Воронцов резко встал.

— Не знаю, кто внушил тебе подобные мысли, Иван Фёдорович, но в моём корпусе учения не прекращаются. Вряд ли твои люди в состоянии преодолеть за день пятнадцать вёрст в полном снаряжении...

— Пятнадцать? — переспросил Паскевич. — Нет, столько не смогут. Впрочем, я не считал. Да и охота была? Ведь спрашивают за другое.

— Не смогут, — констатировал Воронцов. — А у меня и двадцать пять проходят, если без реки. Знаешь, какая у меня прицельность огня у егерей?

— Прицельность, — передразнил Паскевич. — Ваше сиятельство разует когда-нибудь глаза? Вот что, Миша, друзья тебе всегда тылы прикроют. Но мы не можем делать это вечно! Нельзя так преступно мало заниматься строевой подготовкой. И не говори мне про цирк на плацу. Ты всё прекрасно понимаешь. Только делаешь вид, что тебе законы не писаны.
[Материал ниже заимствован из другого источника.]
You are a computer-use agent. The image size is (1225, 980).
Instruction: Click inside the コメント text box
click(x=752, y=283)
— Я просто не вижу в этом ни пользы, ни смысла! — вспылил граф.

— Неправда, — парировал гость. — Не нужно изображать важнейшую часть учения пустой блажью. Мы оба начинали с младших офицеров, и нас гоняли по плацу как Сидоровых коз. Ты отлично помнишь, что у человека, даже самого образованного, делается в голове после восьми или десяти часов занятий.
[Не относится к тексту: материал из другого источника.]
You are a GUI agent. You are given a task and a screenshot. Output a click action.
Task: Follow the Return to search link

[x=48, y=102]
— Да, помню, — бросил Воронцов. — Это сломает любого. Ты уже не чувствуешь своей воли. Идёшь на флейту, как крыса в море. Такое нельзя вынести! Я потому и сбежал на Кавказ.
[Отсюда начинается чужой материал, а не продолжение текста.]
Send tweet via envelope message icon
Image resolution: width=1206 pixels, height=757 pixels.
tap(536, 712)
— А я выдержал, — с достоинством произнёс Паскевич. — И тысячи таких, как я.

— И что теперь? Всем должно быть плохо? — взвился Михаил Семёнович. — Раз когда-то нам досталось? Давай теперь каждые десять лет заваривать большую европейскую войну, чтобы другим тоже ноги-руки отрывало.

— Ты меня не слушаешь, — одёрнул его гость. — А надо. Хоть я и говорю неприятные вещи. Фруктовая подготовка, и только она, рождает дисциплину. Беспрекословное подчинение нижних чинов высшим. Ты можешь сколько угодно расстреливать мародёров. Вводить суды для уголовных преступлений. Гонять сквозь строй насильников. У тебя всё равно не будет порядка, пока не будет барабана и ежедневного топота на плацу.

— Это... это не дисциплина, — покачал головой граф. — Это отупение. Когда человеку уже всё равно, что с ним делают. Собаку учат палкой. И то не всякую. А ты хочешь с людьми, как со скотиной.

— Они и есть скоты, — мрачно возразил Паскевич. — Ну, может быть, чуть посообразительнее. Разве хоть один помещик отправит в армию хорошего, доброго, послушного крестьянина? Кто у нас рекруты — буяны, дебоширы, пьяницы. От кого деревня стонет, тех и забривают в солдаты. А ты запрещаешь офицеру в ответ на хамство врезать им как следует по зубам. Всяк должен знать своё место.

— Мы с тобой на сей счёт совсем по-разному мыслим, — мрачно отозвался Михаил. — Мне лучше идти в отставку, чем со своими людьми обращаться, как со скотиной. Без смысла и совести.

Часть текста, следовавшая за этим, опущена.